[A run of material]
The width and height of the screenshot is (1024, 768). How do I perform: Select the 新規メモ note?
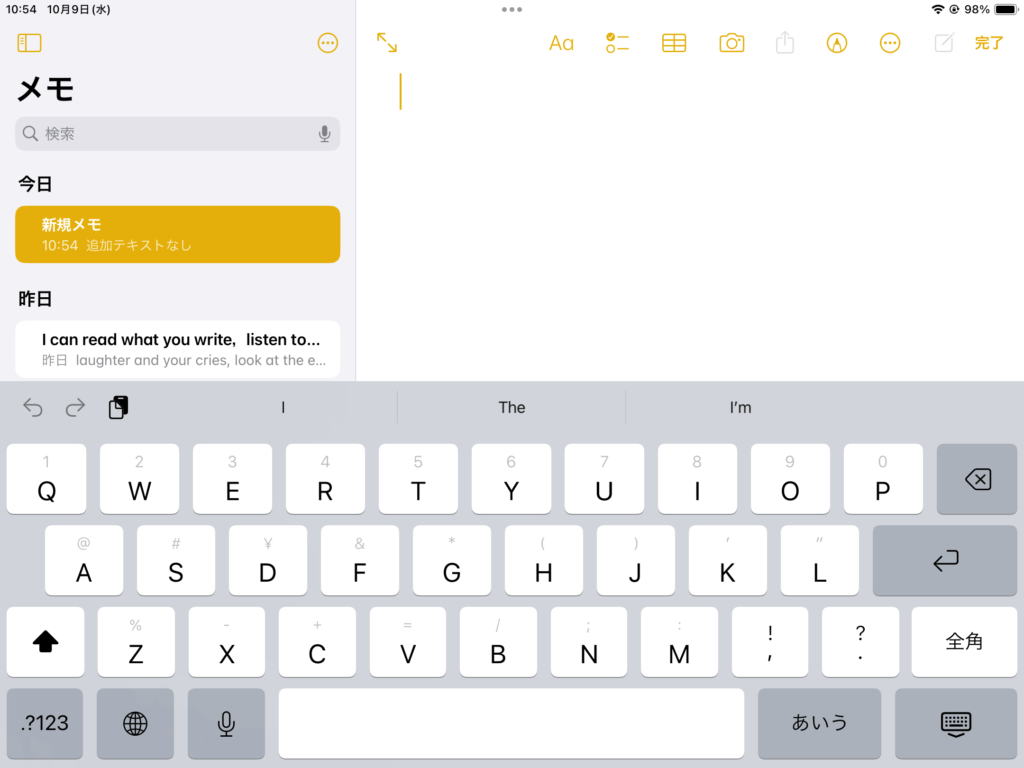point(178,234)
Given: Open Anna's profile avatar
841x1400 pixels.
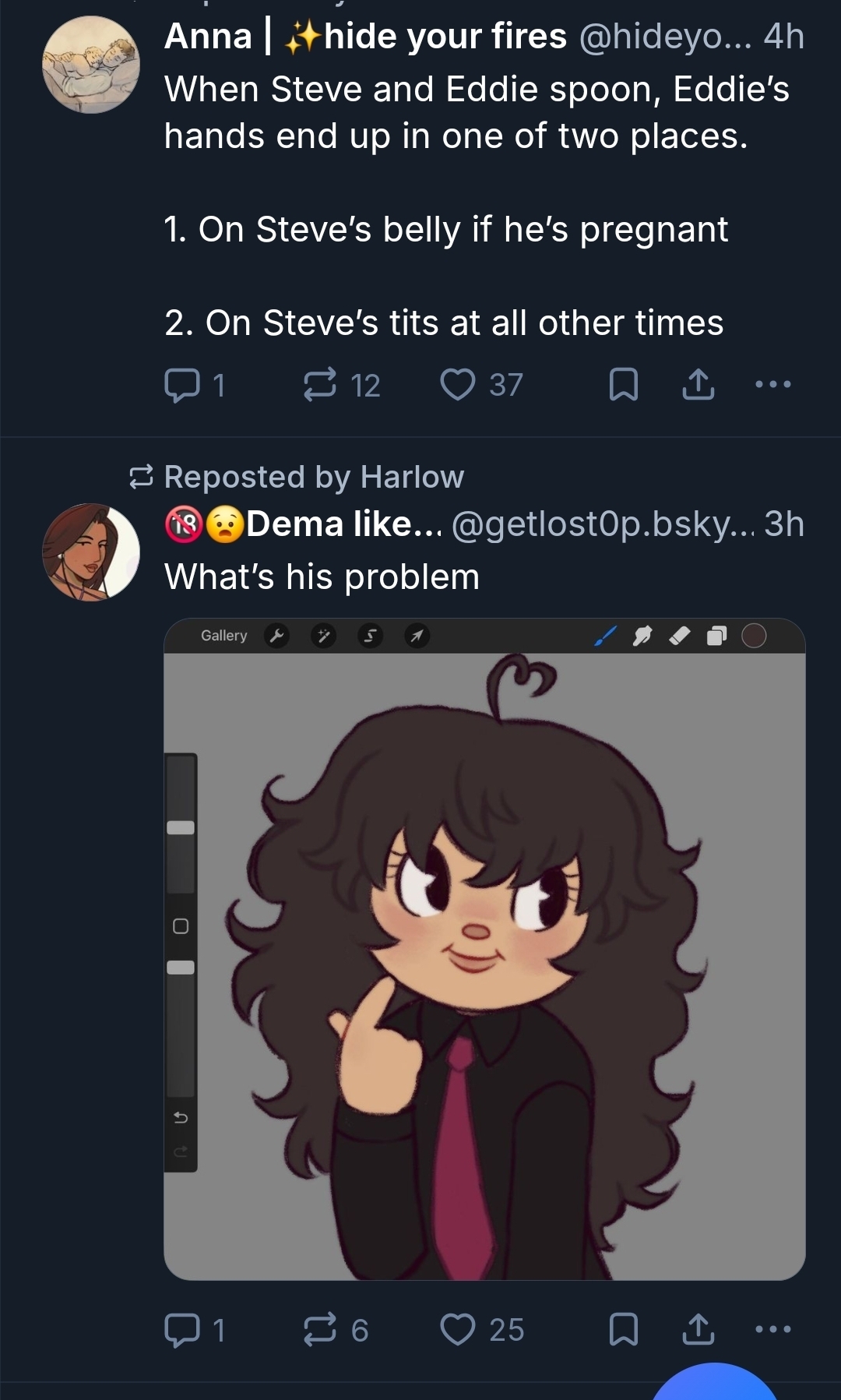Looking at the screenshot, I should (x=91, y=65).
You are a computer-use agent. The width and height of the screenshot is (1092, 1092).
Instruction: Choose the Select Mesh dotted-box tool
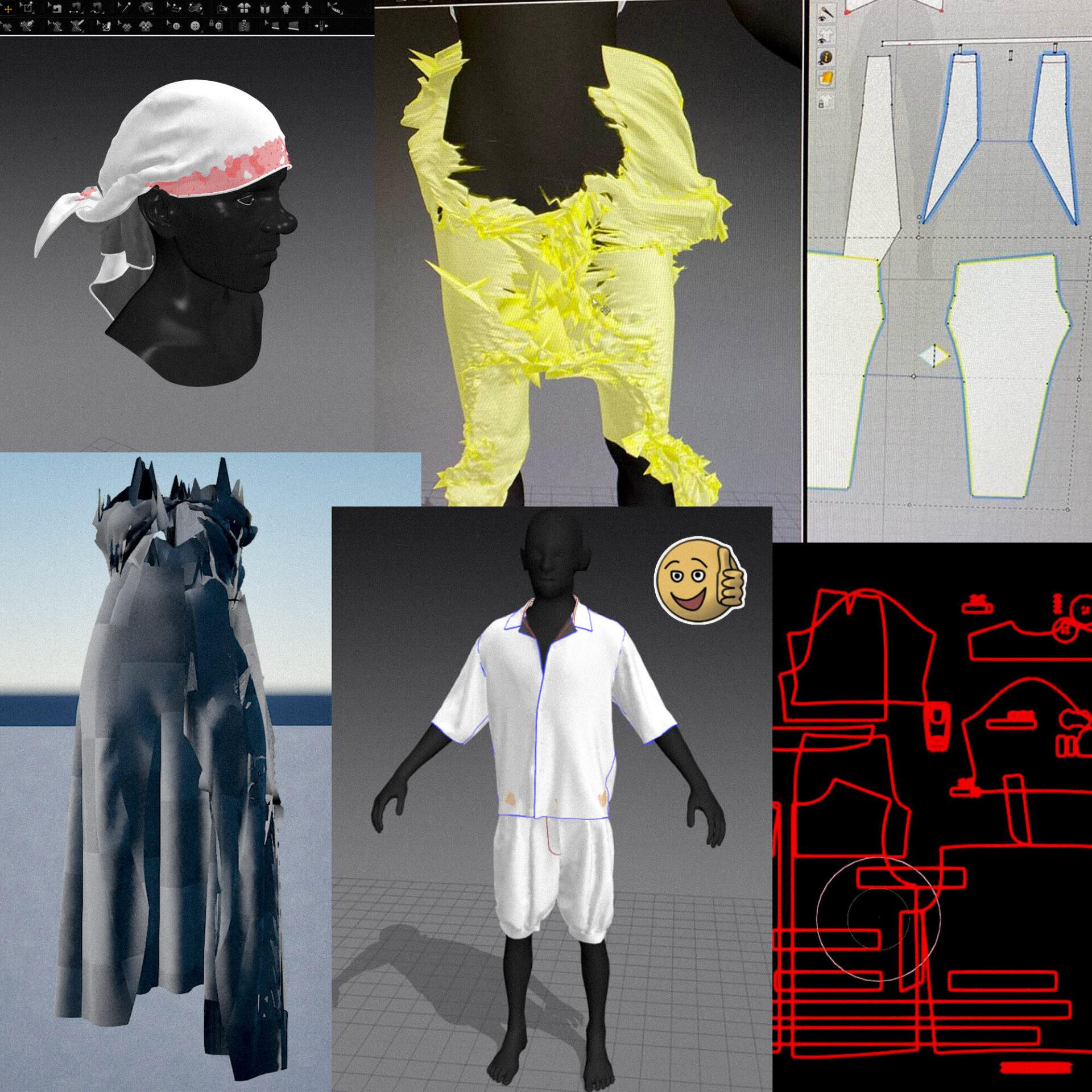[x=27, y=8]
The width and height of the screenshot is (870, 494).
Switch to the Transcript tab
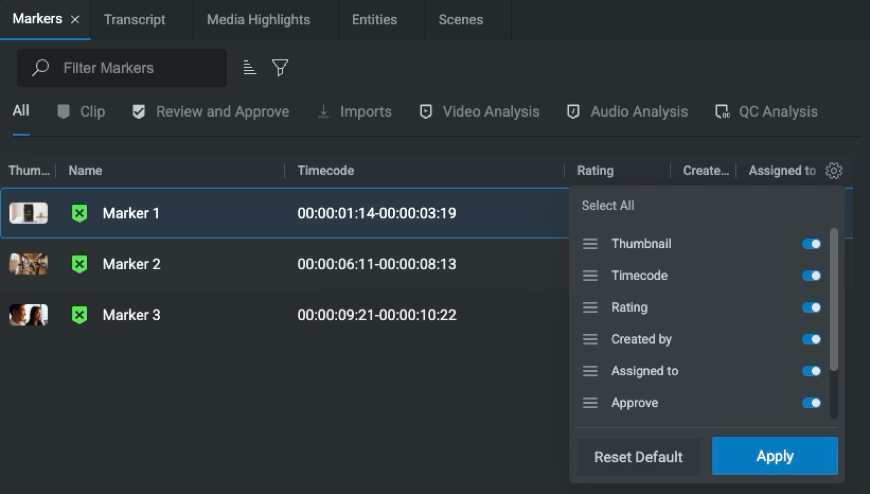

Written task | Pull out every line in the material above that contains the string "height", matching its case exactly.

Worked answer |
The width and height of the screenshot is (1024, 768). How do I perform: Select the 新規メモ note?
You are a computer-use agent. The width and height of the screenshot is (1092, 1092).
The width and height of the screenshot is (870, 494).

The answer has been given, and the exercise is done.